Quand, à l'automne ou au plus tard à l'hiver 1912,
Jules Romains (le futur auteur de
Knock) le
découvre, ce texte fait interférence dans la série
convenue des œuvres qu'on a l'habitude de
considérer comme telles. Jules Romains est aussi sûr
de surprendre ses contemporains qu'il a été luimême
surpris. En apportant chez
Apollinaire ces
textes, il est convaincu de faire circuler parmi les
artistes et les écrivains « d'avant-garde » alors présents
à Paris un souffle bien dans l'air du temps, un air de fête avant la catastrophe (la guerre de 14-18)
(3), un air
de dissociation (Brisset est carrément au-delà des
limites de la science et de la littérature), une
curiosité, du neuf. Ce à quoi le lecteur se sent
radicalement étranger – « exote » – devrait avoir
chance d'arrêter l'attention. Dans un monde déjà tant accaparé par le merveilleux des progrès
technologiques (le cinéma, le téléphone, la
télégraphie sans fil, l'aviation, les machines, le
phonographe, la radiographie, qui accaparent bien
plus que l'art et la littérature) et les menaces
réitérées de guerre, la surprise et la blague se doivent
d'être au rendez-vous. L'anecdote selon laquelle,
– avisant avec Fernand Léger des hélices lors d'une
visite au salon de l'aéronautique de 1912 –,
Duchamp demande à
Brancusi s'il peut faire ça, est significative. Comment en 1912 provoquer
l'étonnement de ses contemporains
(4) ? Le scénario
Brisset s'avère fascinant. L'intérêt de Duchamp pour
la peinture de
Louis M. Eilshemius (1864-1941)
(il le découvre en 1917) se situe dans cette sensibilité
subversive, attentatoire et curieuse de formes
incongrues et inédites. Il s'agit aussi de mettre en
évidence qu'« une œuvre en soi n'existe pas ». « C'est
une illusion d'optique, dit Duchamp. Elle n'est faite
que pour être vue par les gens qui la regardent. […]

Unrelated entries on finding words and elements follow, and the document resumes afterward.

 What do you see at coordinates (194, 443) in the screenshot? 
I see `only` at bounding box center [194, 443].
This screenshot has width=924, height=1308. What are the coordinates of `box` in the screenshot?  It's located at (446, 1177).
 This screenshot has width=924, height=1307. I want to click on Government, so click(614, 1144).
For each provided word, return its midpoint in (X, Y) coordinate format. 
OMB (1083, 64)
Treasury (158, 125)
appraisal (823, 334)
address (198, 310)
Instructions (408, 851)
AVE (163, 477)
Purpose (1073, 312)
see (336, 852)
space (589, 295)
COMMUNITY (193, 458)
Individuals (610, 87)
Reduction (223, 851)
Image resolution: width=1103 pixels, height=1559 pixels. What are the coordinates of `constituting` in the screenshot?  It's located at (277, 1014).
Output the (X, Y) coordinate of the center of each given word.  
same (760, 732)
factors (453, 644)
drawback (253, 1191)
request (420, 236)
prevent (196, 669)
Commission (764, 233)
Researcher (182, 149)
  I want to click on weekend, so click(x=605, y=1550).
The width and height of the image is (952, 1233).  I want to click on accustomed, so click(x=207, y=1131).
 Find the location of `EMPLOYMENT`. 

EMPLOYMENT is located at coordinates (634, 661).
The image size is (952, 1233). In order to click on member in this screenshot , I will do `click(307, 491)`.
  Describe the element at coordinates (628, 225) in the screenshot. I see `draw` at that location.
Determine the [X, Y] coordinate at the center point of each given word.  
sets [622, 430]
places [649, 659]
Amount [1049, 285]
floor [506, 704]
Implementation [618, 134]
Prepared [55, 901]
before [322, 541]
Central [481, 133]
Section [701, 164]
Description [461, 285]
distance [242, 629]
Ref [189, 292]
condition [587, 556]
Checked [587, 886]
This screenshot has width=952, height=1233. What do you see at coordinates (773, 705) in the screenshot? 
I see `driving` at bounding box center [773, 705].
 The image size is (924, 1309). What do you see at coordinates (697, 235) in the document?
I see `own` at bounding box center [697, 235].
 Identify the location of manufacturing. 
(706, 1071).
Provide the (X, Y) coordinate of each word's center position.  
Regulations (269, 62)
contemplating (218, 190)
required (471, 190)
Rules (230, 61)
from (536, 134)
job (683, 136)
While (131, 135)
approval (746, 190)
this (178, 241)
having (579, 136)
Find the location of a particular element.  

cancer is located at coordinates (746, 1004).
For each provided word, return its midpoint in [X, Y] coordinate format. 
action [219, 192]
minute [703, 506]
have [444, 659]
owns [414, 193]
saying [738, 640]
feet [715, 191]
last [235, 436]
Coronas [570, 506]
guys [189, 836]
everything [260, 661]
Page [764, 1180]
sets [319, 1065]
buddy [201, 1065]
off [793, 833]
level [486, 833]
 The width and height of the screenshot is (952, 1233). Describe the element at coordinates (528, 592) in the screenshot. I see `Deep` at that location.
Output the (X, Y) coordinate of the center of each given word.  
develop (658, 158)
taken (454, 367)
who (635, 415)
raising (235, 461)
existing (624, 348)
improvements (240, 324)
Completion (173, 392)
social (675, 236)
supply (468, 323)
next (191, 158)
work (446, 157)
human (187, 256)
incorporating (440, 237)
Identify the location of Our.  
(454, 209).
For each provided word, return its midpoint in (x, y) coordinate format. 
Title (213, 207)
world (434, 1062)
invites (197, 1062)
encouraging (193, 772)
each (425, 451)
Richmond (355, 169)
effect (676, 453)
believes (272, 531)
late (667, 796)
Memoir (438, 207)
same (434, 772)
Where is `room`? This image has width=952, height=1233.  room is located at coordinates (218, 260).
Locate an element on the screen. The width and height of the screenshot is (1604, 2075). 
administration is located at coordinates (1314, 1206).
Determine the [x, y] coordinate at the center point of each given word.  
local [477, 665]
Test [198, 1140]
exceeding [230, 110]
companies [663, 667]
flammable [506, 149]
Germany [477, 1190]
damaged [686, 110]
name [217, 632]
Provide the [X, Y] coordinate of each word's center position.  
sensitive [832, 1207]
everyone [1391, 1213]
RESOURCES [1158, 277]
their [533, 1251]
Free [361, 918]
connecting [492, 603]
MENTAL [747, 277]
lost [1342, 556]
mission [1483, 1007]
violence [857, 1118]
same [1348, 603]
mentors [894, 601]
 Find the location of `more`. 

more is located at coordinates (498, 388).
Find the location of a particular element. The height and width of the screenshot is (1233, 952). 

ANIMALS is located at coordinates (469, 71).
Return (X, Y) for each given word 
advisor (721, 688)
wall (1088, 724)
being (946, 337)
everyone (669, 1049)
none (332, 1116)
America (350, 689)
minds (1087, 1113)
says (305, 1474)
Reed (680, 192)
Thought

Vous pourriez inventer un faux artiste. Ce qui arrive
aurait pu être complètement différent. Regardez ces
pauvres choses d'Afrique (il montre les sculptures
africaines et précolombiennes) si importantes pour
nous. Nous avons fait l'art moderne
(5). » C'est insister
sur l'historicisation de l'institutionnalisation de ce
qu'est l'art ou la littérature comme code. Aux yeux
d'un tout jeune professeur qui est encore un inconnu
et qui a pour ambition d'écrire (Jules Romains),
cela va de soi : Apollinaire et ses amis doivent être
confrontés aux textes de Brisset
(6). L'aventure
commence là. N'appartient-il pas aux poètes et
artistes de l'insolite, aux mauvais esprits d'exception, d'explorer ces mondes nouveaux de l'art des fous,
de l'art des enfants, de l'art des sauvages, de l'art des
spirites, de l'art des civilisations anciennes, de l'art
des naïfs ? Quelques mois avant cette apparition
notoire de Brisset dans le monde parisien des
Lettres, des Arts et des Sciences, n'a-t-on pas
découvert au théâtre Antoine les
Impressions
d'Afrique de Raymond Roussel ? Apollinaire n'a-t-il
pas salué l'événement tel l'avènement d'un nouvel
Ubu roi ? et Marcel Duchamp, qui l'accompagne avec
Gabrielle Buffet-
Picabia, n'en est-il pas
tourneboulé ? « La folie de l'insolite
(7) » l'a séduit
durablement et, quarante-cinq ans plus tard, il
« assure mal comprendre qu'on puisse en être encore
à Rimbaud, à Lautréamont, après l'immense
chirurgie sémantique effectuée par Roussel et
Jean-Pierre Brisset
(8) ». Il s'agit de rendre comme
vierges les sens du public.
3. C'est ainsi qu'est décrit l'épisode Brisset par Stefan Zweig (
cf. M. Décimo, Jean-Pierre Brisset, Prince des penseurs, inventeur, grammairien et prophète, Dijon, Les presses du réel, 2001, p. 182-183).
4.
Coa?…
contempo-rains.
5. M. Duchamp, dans Dore Ashton, juin 1966,
Rencontre avec Marcel Duchamp, Paris, L'échoppe, 1996, p. 14.
6. « La surprise est le grand ressort du nouveau » clamera un peu plus tard Apollinaire : « L'Esprit nouveau et les poètes » (26 novembre 1917),
Œuvres en prose, Paris, Gallimard, Pléiade t. II, 1991, p. 949.
7. M. Duchamp,
Entretiens avec Pierre Cabanne [1966], 1995, Paris, Somogy, éditions d'art, p. 42.
8. M. Duchamp dans Jean Schuster, « Marcel Duchamp, vite »,
Le Surréalisme, même, n° 2, printemps 1957, p. 144.